The problem:
Nothing more is wanted than an exact repeat of the data below.

Records excerpted from a collection
***

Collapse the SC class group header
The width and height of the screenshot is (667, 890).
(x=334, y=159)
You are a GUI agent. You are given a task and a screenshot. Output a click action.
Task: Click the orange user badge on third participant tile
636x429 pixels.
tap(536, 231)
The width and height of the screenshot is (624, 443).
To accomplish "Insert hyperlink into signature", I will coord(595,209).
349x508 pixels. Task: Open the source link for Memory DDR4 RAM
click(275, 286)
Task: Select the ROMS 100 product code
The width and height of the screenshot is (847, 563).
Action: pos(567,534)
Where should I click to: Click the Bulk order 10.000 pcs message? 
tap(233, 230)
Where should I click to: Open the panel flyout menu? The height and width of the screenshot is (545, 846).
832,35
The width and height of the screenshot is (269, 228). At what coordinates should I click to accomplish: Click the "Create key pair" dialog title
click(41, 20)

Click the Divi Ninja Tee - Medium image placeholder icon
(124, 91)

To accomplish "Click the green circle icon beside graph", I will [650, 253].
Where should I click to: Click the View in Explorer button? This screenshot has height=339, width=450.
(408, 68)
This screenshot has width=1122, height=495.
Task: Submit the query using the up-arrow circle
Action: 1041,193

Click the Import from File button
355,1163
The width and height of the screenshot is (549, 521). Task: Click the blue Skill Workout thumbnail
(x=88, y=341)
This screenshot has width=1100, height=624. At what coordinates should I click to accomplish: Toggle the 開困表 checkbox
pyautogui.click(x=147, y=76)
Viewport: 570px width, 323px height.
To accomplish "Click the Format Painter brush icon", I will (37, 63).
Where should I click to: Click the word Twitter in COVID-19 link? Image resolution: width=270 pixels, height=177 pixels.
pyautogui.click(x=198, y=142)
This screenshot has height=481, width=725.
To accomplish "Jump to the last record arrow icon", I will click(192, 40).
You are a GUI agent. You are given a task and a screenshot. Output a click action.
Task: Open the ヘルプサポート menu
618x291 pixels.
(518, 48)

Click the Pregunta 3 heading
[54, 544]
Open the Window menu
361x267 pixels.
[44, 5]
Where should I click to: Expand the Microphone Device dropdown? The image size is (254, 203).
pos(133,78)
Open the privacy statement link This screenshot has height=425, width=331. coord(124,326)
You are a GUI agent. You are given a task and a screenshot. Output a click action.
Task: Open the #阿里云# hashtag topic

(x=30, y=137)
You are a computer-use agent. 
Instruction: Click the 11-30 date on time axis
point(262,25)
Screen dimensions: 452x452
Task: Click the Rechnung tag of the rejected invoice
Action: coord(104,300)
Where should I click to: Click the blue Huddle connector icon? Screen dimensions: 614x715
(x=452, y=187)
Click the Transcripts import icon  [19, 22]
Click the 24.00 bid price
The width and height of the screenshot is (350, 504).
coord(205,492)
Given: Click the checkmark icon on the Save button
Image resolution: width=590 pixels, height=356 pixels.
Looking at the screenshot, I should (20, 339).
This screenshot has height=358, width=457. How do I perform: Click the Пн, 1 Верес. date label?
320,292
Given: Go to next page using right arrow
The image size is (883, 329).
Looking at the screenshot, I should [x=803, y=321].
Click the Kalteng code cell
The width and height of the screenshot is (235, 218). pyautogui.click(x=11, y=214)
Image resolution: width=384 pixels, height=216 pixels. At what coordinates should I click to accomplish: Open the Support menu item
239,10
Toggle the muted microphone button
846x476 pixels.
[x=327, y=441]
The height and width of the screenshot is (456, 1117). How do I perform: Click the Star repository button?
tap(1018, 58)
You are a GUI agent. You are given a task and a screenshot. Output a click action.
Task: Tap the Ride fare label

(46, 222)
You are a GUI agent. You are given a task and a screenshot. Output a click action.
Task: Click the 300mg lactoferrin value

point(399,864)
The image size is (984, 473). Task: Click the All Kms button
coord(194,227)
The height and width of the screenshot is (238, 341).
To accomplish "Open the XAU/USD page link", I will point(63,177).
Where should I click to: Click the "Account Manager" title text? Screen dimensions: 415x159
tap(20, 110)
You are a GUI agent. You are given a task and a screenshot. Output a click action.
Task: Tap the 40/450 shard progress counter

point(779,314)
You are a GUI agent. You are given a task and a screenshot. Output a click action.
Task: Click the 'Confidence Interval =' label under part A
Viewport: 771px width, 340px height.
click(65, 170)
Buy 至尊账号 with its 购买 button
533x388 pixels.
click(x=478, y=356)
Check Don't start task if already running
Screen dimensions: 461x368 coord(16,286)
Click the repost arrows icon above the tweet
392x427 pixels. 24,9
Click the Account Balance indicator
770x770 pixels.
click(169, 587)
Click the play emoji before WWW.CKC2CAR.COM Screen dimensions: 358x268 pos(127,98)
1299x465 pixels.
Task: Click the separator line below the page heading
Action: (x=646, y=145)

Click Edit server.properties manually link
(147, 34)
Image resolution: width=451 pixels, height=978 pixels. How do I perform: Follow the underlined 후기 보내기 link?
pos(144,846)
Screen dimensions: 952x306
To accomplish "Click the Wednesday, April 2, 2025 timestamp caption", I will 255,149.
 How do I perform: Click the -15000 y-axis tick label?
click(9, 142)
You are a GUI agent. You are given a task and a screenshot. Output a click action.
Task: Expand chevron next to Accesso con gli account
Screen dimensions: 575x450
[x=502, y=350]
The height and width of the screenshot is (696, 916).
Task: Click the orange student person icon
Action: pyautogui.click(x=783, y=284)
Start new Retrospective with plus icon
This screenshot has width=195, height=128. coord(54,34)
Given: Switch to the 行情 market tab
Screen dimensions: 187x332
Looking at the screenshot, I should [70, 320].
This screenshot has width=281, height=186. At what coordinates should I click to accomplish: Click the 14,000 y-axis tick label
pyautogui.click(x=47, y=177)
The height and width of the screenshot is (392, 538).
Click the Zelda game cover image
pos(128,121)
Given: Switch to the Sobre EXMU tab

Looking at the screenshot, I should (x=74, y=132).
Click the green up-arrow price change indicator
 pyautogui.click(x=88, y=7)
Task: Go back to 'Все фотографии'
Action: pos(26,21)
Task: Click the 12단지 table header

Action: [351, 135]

***

Response:
Collapse the SC class group header
The width and height of the screenshot is (667, 890).
(x=334, y=159)
You are a GUI agent. You are given a task and a screenshot. Output a click action.
Task: Click the orange user badge on third participant tile
636x429 pixels.
tap(536, 231)
The width and height of the screenshot is (624, 443).
To accomplish "Insert hyperlink into signature", I will coord(595,209).
349x508 pixels. Task: Open the source link for Memory DDR4 RAM
click(275, 286)
Task: Select the ROMS 100 product code
The width and height of the screenshot is (847, 563).
Action: pos(567,534)
Where should I click to: Click the Bulk order 10.000 pcs message? 
tap(233, 230)
Where should I click to: Open the panel flyout menu? The height and width of the screenshot is (545, 846).
832,35
The width and height of the screenshot is (269, 228). At what coordinates should I click to accomplish: Click the "Create key pair" dialog title
click(41, 20)

Click the Divi Ninja Tee - Medium image placeholder icon
(124, 91)

To accomplish "Click the green circle icon beside graph", I will [650, 253].
Where should I click to: Click the View in Explorer button? This screenshot has height=339, width=450.
(408, 68)
This screenshot has width=1122, height=495.
Task: Submit the query using the up-arrow circle
Action: 1041,193

Click the Import from File button
355,1163
The width and height of the screenshot is (549, 521). Task: Click the blue Skill Workout thumbnail
(x=88, y=341)
This screenshot has width=1100, height=624. At what coordinates should I click to accomplish: Toggle the 開困表 checkbox
pyautogui.click(x=147, y=76)
Viewport: 570px width, 323px height.
To accomplish "Click the Format Painter brush icon", I will (37, 63).
Where should I click to: Click the word Twitter in COVID-19 link? Image resolution: width=270 pixels, height=177 pixels.
pyautogui.click(x=198, y=142)
This screenshot has height=481, width=725.
To accomplish "Jump to the last record arrow icon", I will click(192, 40).
You are a GUI agent. You are given a task and a screenshot. Output a click action.
Task: Open the ヘルプサポート menu
618x291 pixels.
(518, 48)

Click the Pregunta 3 heading
[54, 544]
Open the Window menu
361x267 pixels.
[44, 5]
Where should I click to: Expand the Microphone Device dropdown? The image size is (254, 203).
pos(133,78)
Open the privacy statement link This screenshot has height=425, width=331. coord(124,326)
You are a GUI agent. You are given a task and a screenshot. Output a click action.
Task: Open the #阿里云# hashtag topic

(x=30, y=137)
You are a computer-use agent. 
Instruction: Click the 11-30 date on time axis
point(262,25)
Screen dimensions: 452x452
Task: Click the Rechnung tag of the rejected invoice
Action: coord(104,300)
Where should I click to: Click the blue Huddle connector icon? Screen dimensions: 614x715
(x=452, y=187)
Click the Transcripts import icon  [19, 22]
Click the 24.00 bid price
The width and height of the screenshot is (350, 504).
coord(205,492)
Given: Click the checkmark icon on the Save button
Image resolution: width=590 pixels, height=356 pixels.
Looking at the screenshot, I should (20, 339).
This screenshot has height=358, width=457. How do I perform: Click the Пн, 1 Верес. date label?
320,292
Given: Go to next page using right arrow
The image size is (883, 329).
Looking at the screenshot, I should [x=803, y=321].
Click the Kalteng code cell
The width and height of the screenshot is (235, 218). pyautogui.click(x=11, y=214)
Image resolution: width=384 pixels, height=216 pixels. At what coordinates should I click to accomplish: Open the Support menu item
239,10
Toggle the muted microphone button
846x476 pixels.
[x=327, y=441]
The height and width of the screenshot is (456, 1117). How do I perform: Click the Star repository button?
tap(1018, 58)
You are a GUI agent. You are given a task and a screenshot. Output a click action.
Task: Tap the Ride fare label

(46, 222)
You are a GUI agent. You are given a task and a screenshot. Output a click action.
Task: Click the 300mg lactoferrin value

point(399,864)
The image size is (984, 473). Task: Click the All Kms button
coord(194,227)
The height and width of the screenshot is (238, 341).
To accomplish "Open the XAU/USD page link", I will point(63,177).
Where should I click to: Click the "Account Manager" title text? Screen dimensions: 415x159
tap(20, 110)
You are a GUI agent. You are given a task and a screenshot. Output a click action.
Task: Tap the 40/450 shard progress counter

point(779,314)
You are a GUI agent. You are given a task and a screenshot. Output a click action.
Task: Click the 'Confidence Interval =' label under part A
Viewport: 771px width, 340px height.
click(65, 170)
Buy 至尊账号 with its 购买 button
533x388 pixels.
click(x=478, y=356)
Check Don't start task if already running
Screen dimensions: 461x368 coord(16,286)
Click the repost arrows icon above the tweet
392x427 pixels. 24,9
Click the Account Balance indicator
770x770 pixels.
click(169, 587)
Click the play emoji before WWW.CKC2CAR.COM Screen dimensions: 358x268 pos(127,98)
1299x465 pixels.
Task: Click the separator line below the page heading
Action: (x=646, y=145)

Click Edit server.properties manually link
(147, 34)
Image resolution: width=451 pixels, height=978 pixels. How do I perform: Follow the underlined 후기 보내기 link?
pos(144,846)
Screen dimensions: 952x306
To accomplish "Click the Wednesday, April 2, 2025 timestamp caption", I will 255,149.
 How do I perform: Click the -15000 y-axis tick label?
click(9, 142)
You are a GUI agent. You are given a task and a screenshot. Output a click action.
Task: Expand chevron next to Accesso con gli account
Screen dimensions: 575x450
[x=502, y=350]
The height and width of the screenshot is (696, 916).
Task: Click the orange student person icon
Action: pyautogui.click(x=783, y=284)
Start new Retrospective with plus icon
This screenshot has width=195, height=128. coord(54,34)
Given: Switch to the 行情 market tab
Screen dimensions: 187x332
Looking at the screenshot, I should [70, 320].
This screenshot has width=281, height=186. At what coordinates should I click to accomplish: Click the 14,000 y-axis tick label
pyautogui.click(x=47, y=177)
The height and width of the screenshot is (392, 538).
Click the Zelda game cover image
pos(128,121)
Given: Switch to the Sobre EXMU tab

Looking at the screenshot, I should (x=74, y=132).
Click the green up-arrow price change indicator
 pyautogui.click(x=88, y=7)
Task: Go back to 'Все фотографии'
Action: pos(26,21)
Task: Click the 12단지 table header

Action: [351, 135]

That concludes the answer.